## EXERCISE GOAL
Of the entries below, repeat exactly only those lines from the one containing "The width and height of the screenshot is (1424, 835)." through the last line, with pictures omitted.
BEGIN
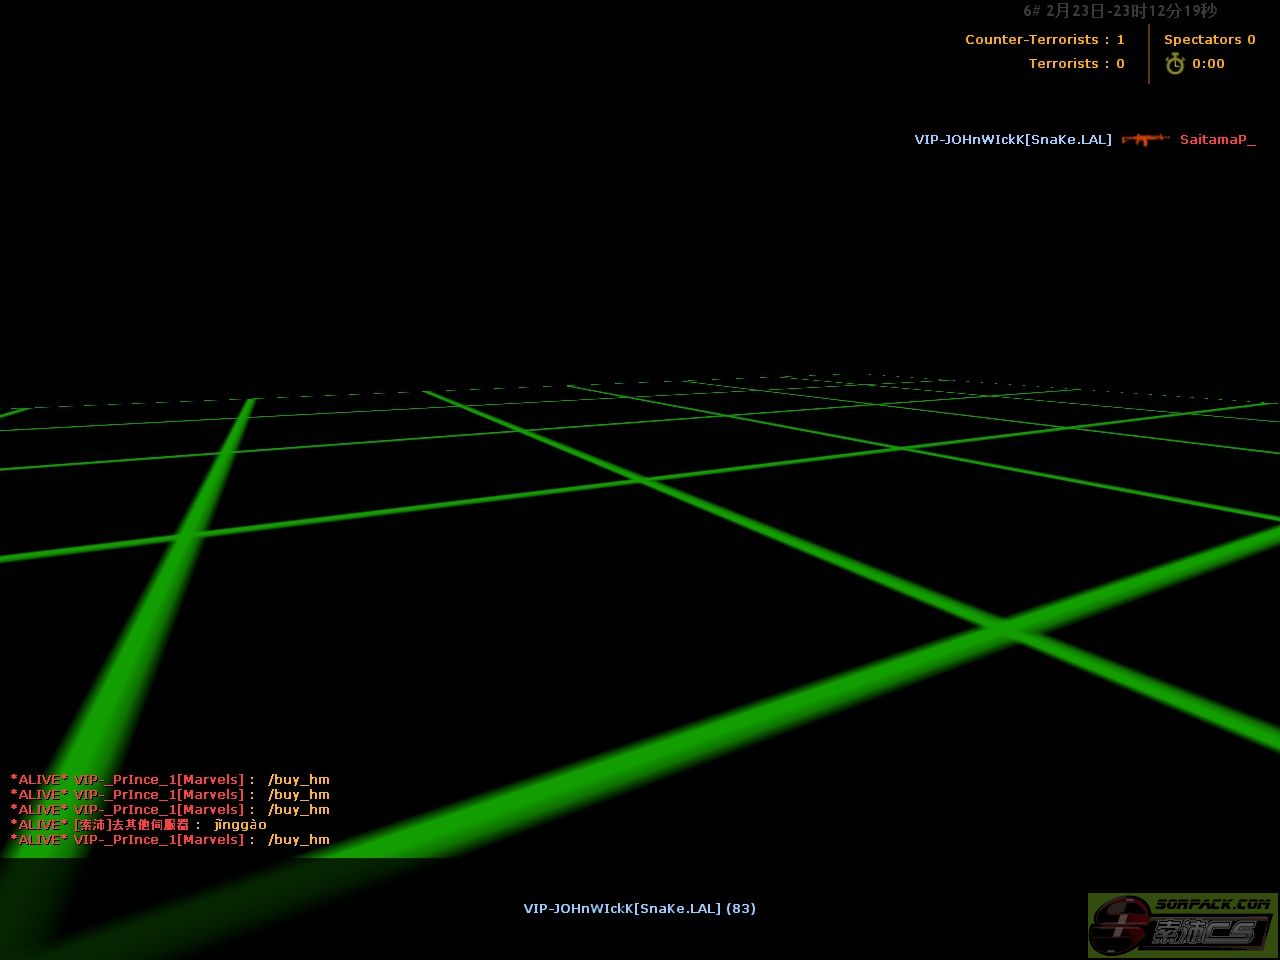Click the Counter-Terrorists score number 1
The width and height of the screenshot is (1280, 960).
point(1121,40)
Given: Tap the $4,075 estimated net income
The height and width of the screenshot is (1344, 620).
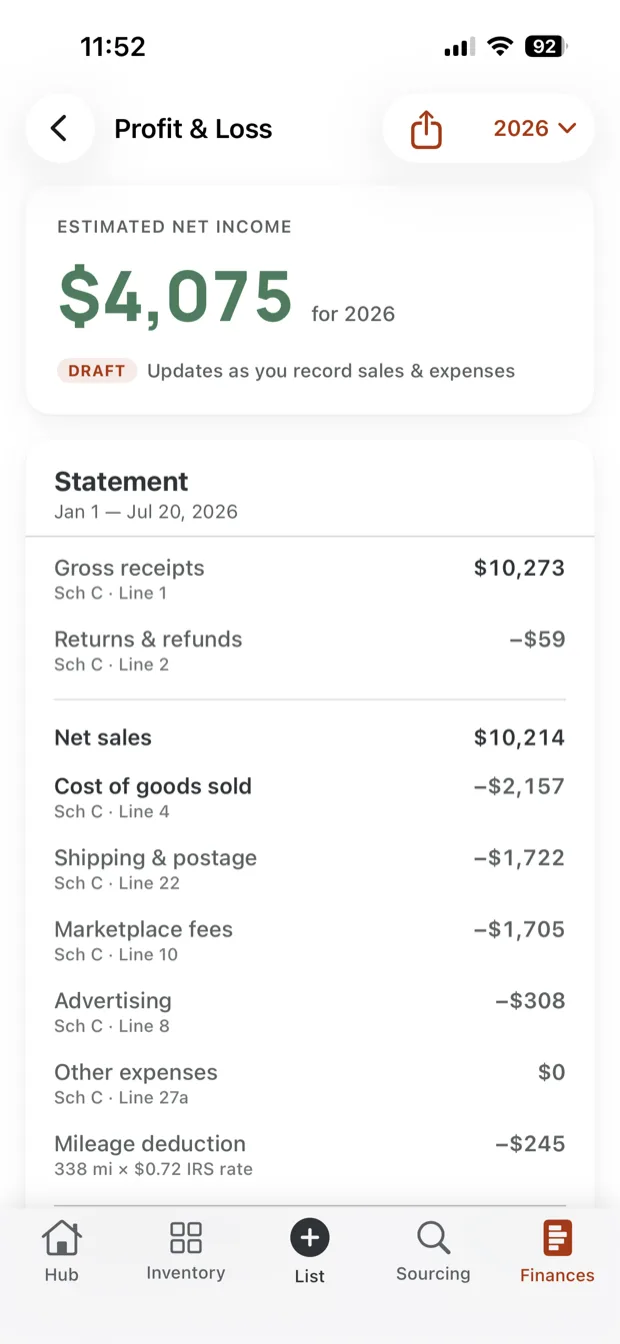Looking at the screenshot, I should click(x=175, y=297).
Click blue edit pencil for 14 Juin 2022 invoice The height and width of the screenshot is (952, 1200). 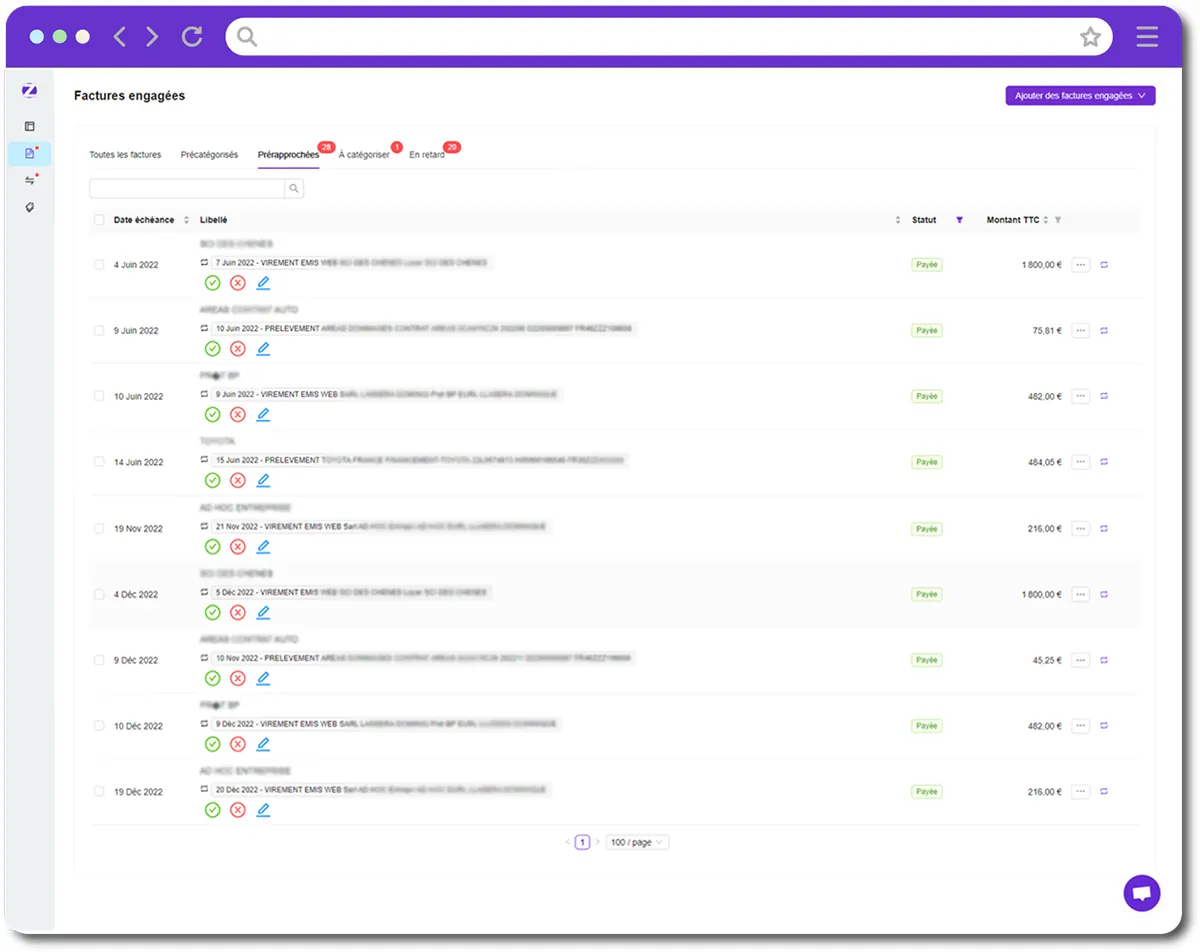(263, 481)
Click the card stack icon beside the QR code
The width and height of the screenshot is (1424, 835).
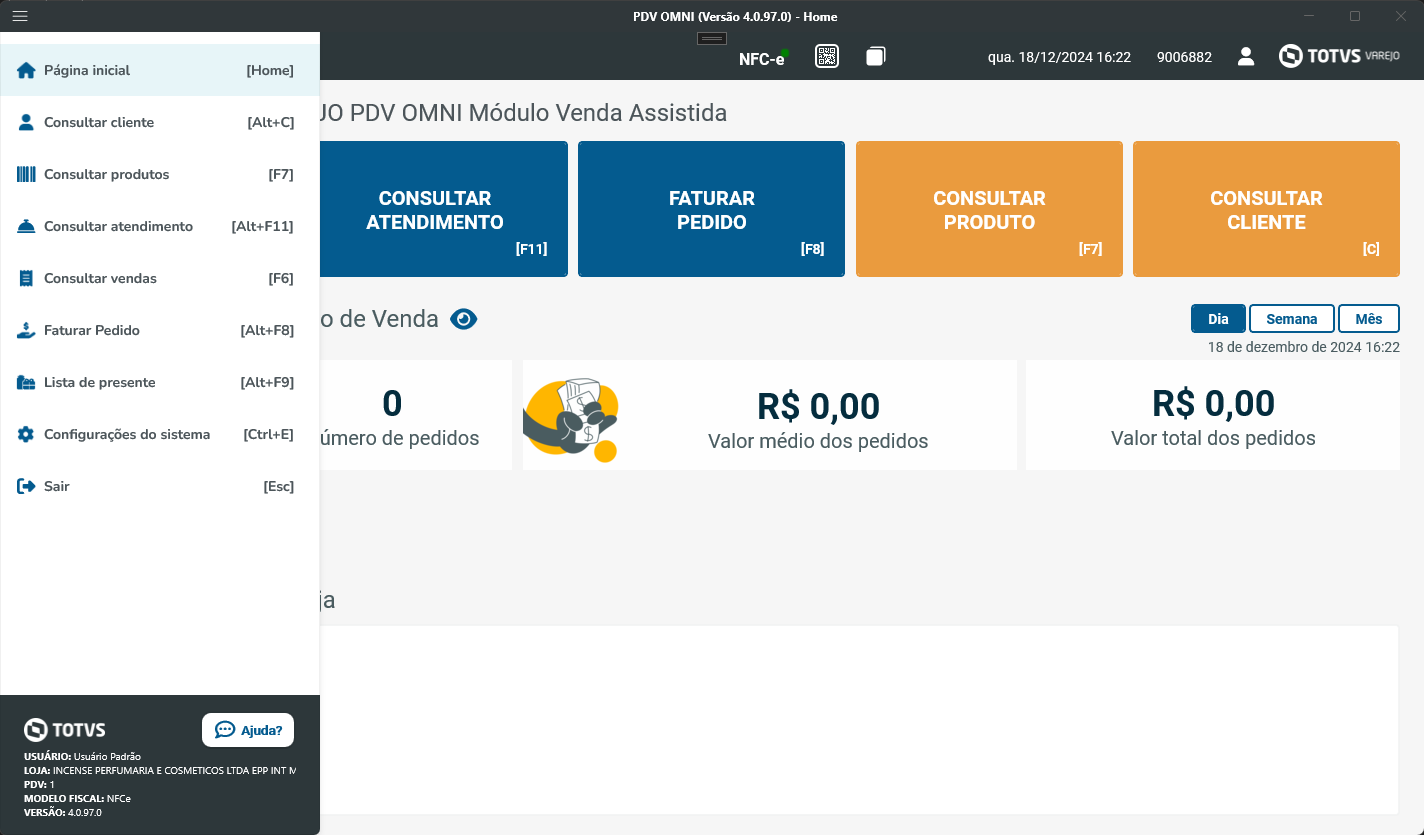875,56
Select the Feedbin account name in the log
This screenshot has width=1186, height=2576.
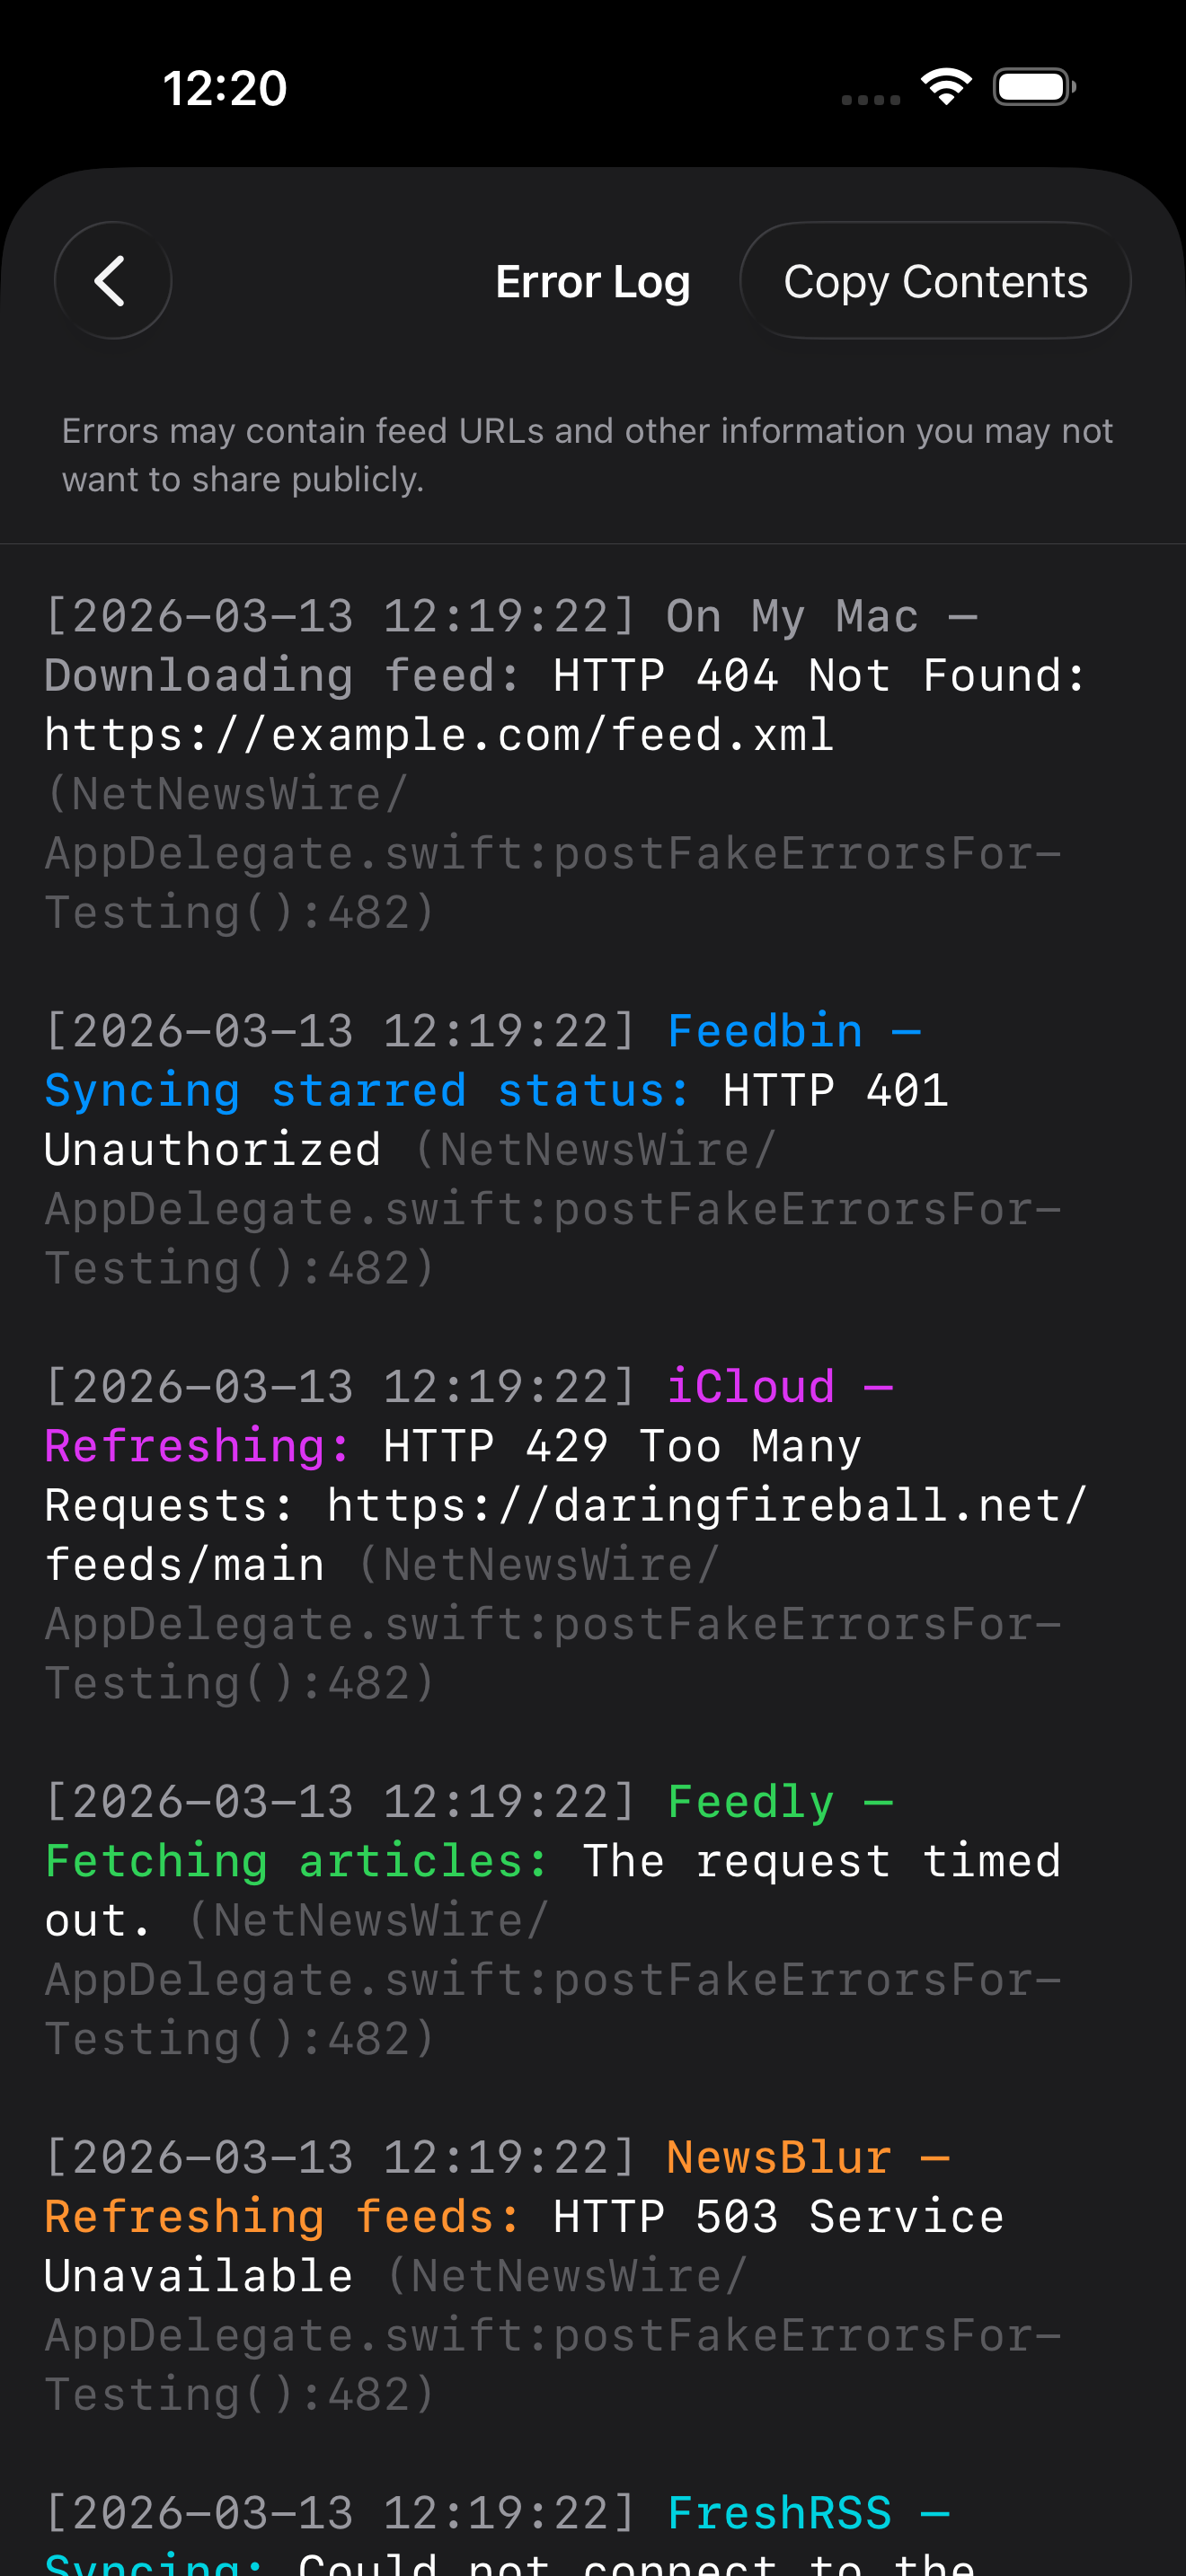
END
## REPLY TO THE TASK
The width and height of the screenshot is (1424, 835).
875,56
Select the Feedbin account name in the log
This screenshot has width=1186, height=2576.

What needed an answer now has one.